Note: The list LTSSL can be used both for work and for temporary residence. If you come to work in New Zealand, based on fulfillment of the requirements LTSSL, you may be eligible for residency through a program of work to residence (LTSSL) or the Skilled Migrant category.

Tip: If you have not entered or completed his college course, or want to start a technical course, well worth doing the course in New Zealand if your intention is to immigrate later.

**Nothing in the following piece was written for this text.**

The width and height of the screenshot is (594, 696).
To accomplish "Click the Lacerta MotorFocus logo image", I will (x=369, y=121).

New Zealand Jobs in Demand:

  (please note these are some examples that may already have changed).

  • Building 

  • Interior design

  • Electricians, Mechanics, Gas fitters, Plumbers, Welders, Carpenters

  • Manufacturing

  • Agriculture

  • Agritech

  • Grower managers

  • Orchard managers

  • Farm Managers

  • Veterinarians

  • Information technology

  • Information communications and technology

  • Programmers

  • Project managers

  • Systems analysts

  • Creative technical innovation

  • Health

  • Community service

  • Biotechnology

  • Food and beverages, Wine production

  • Custom boat-building and Sail-making

  • Design engineers

  • Film animators

  • Architects

  • Doctors (rural areas)

  • Dentists

  • Dentist assistants

  • Surgeons

  • Radiologists

  • Pathologists

  • Anesthetists

  • Psychiatrists

  • Nurses

  • Midwives 

  • Secondary school teachers

Note: This is just a small sample list because in fact the list is huge. To see the list in full please select Immediate Skill Shortage List (ISSL) and  Long Term Skill Shortage List (LTSSL) short term  and long term.  .Note: The Canterbury Skill Shortage List (CSSL) was created to recruit  occupations needed in the reconstruction Canterbury, following the recent earthquakes in the region.

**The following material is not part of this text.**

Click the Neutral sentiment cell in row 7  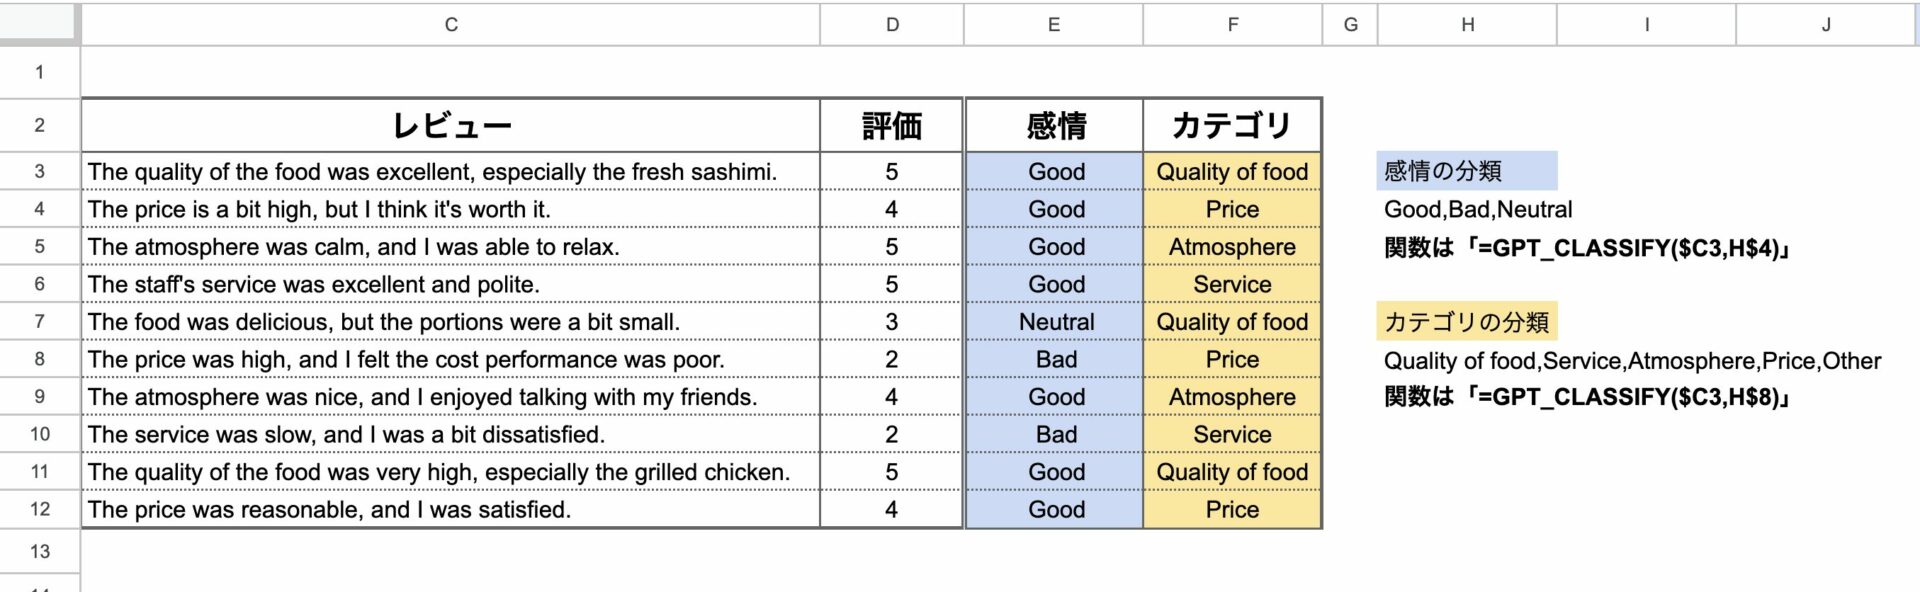pos(1054,321)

It is also important to know that many of these professions will require that the candidate get  additional courses to adapt to the curriculum and standards to work in New Zealand. Teachers, all medical, all the professional trades such as Electricians, Plumbers etc may require other courses plus registration in unions to exercise their skills . In other words, they will give the final approval word if your diploma or knowledge acquired in the country of origin will be ok to work in NZ or you will have to get some complementary academic or practical training. For Doctors- If you are in any area specialized ​​medicine click here.

The first step to organize when planning to work in NZ is the recognition of your diploma and/ or your work experience, and submit all your documentation to NZQA (New Zealand Qualification Authority) to be assessed. They will analyze each document, each diploma, will see if the subjects you have studied are the same workload in NZ, and if the grid hits with them. If there is any difference is likely you will have to complement with courses in NZ to get your diploma / experience recognized. Your work experience must also be documented on letterhead of the firm with the date of admission, type of work performed etc. The documents to be submitted are true copies of each,and translated if necessary into English. Do not send your original documents.

For those who just want to go to NZ when they already have a guaranteed job, we suggest you to have your CV in the Kiwi Style and apply to the various online job websites. Once someone is interest in your work, get a letter confirming a job offer from them and enter a request for Work Visa at the Embassy or Immigration. Professionals like doctors, nurses,  architects and trades such as plumbers electricians etc should also first contact the registration organization in NZ to check the requirements. People from IT  skills (information technology), may just need to show the diploma and work experience, without the need to register. 

There is a government program called "Work to immigrate" where you apply, and after two years of work can apply for permanent residence. For more info and details see the website of NZ immigration.

Big John realized his qualification as a Surfer was not a work in demand in New Zealand.